With crime continuing to surge in America, Republican Senator John Kennedy has sought to understand why the Department of Justice isn’t doing more to curb gang violence in not only the country but key Democratic strongholds like Chicago.
In the video, which is featured below, the Senator got a chance to ask the Attorney General for the U.S. Department of Justice, Merrick Garland, about what efforts are being taken. Not mixing words, Sen. Kennedy declared, “I think the Justice Department is losing. I think you’re losing on crime. I think you’re losing on drugs. I think you’re losing on immigration. I think you’re losing on Chinese espionage. Let me start with crime. What percentage of cops in America do you think are bad cops?”
The Attorney General wasn’t able to give a direct number but insisted, “Let me just be clear, we believe that most police officers follow the Constitution in their practices. And all police officers, I believe, want to work in police departments that follow constitutional policing requirements.”

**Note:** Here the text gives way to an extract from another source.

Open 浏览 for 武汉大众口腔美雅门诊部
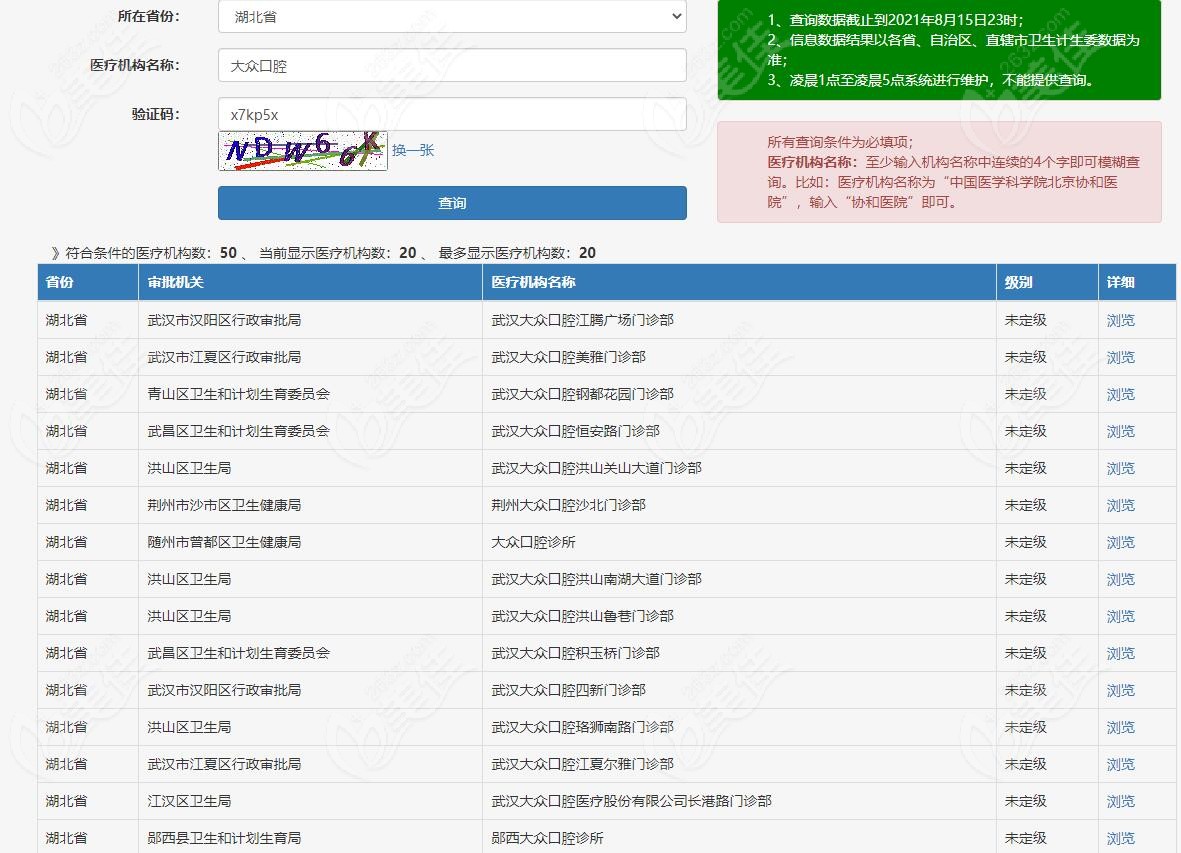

Discussing the stop, question, and frisk method that has been deemed constitutional, Kennedy asked, “Let’s take Chicago, we haven’t made any inroads in stopping the killing. I mean, Chicago is now the world’s largest outdoor shooting range. We know that a lot of the shootings come from gangs. Why wouldn’t you want to call the police chief and the mayor in Chicago and say, ‘Look, you know who these gang members are, when you have reasonable suspicion on Terry v. Ohio, and objective standard, more than just a hunch? Why don’t you aggressively stop, question and frisk these gang members?’ You’ll get guns off the street, you’ll get drugs off the street, and you’ll get a lot of gang members off the street, and you’ll stop people killing each other. Why won’t you do that?”

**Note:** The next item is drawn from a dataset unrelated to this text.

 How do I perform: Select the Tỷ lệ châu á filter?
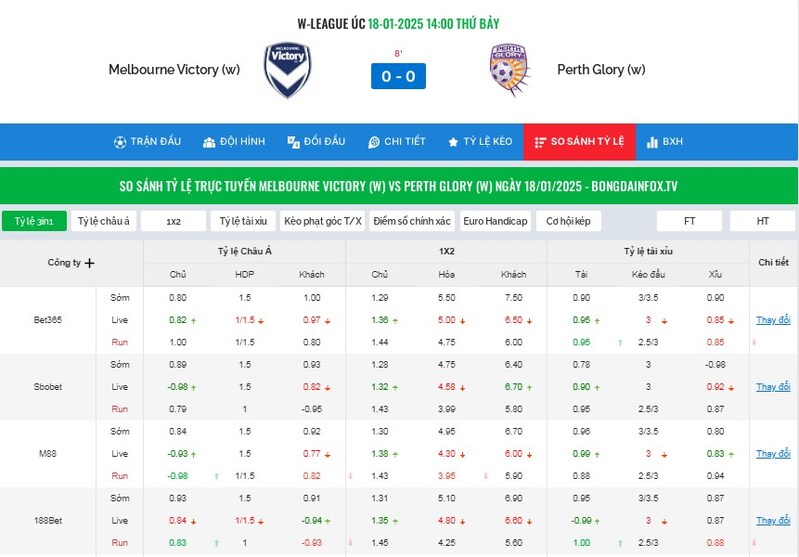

Trying to pawn the crime spike off on local agencies, Garland admitted, “The best way for the federal government to stop violent crime is to work at each local level and determine and let the state and locals determine what is the best use of their own sources. There is no one solution that fits all that the federal government can suggest to state and local law enforcement. We believe state and local law enforcement knows best as to what to do there. We provide work and we provide our technical expertise. We put lots of resources into a joint task force.”

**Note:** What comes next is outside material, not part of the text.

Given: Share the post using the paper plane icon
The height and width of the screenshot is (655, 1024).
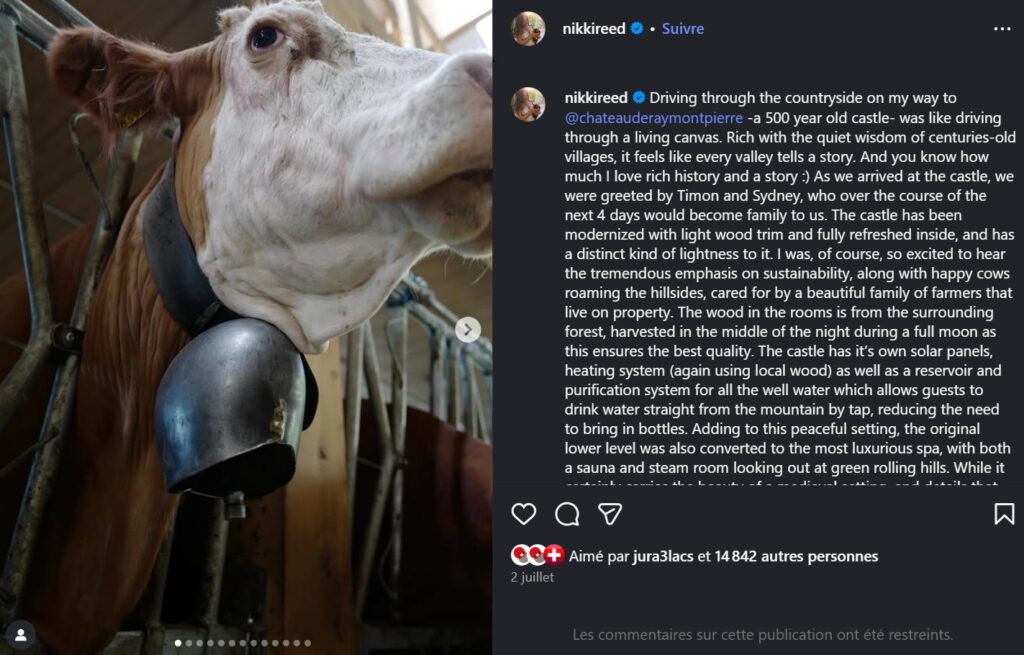Looking at the screenshot, I should tap(610, 514).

Completely bashing the DOJ, Kennedy interjected, “Is that why you’re asking in the middle of a raging inflation for 7% More money, $2.63 billion to provide technical advice? I mean, we’re going backwards here on crime, General. You’re the state’s of the country’s chief law enforcement officer and you won’t even answer my question about how you feel about stop, question, and frisk.”
After the Attorney General claimed it was a resource allocation issue, Kennedy concluded, “Well, we’re supposed to tell the mothers, those kids getting killed in Chicago, you don’t understand it’s a resource allocation issue.”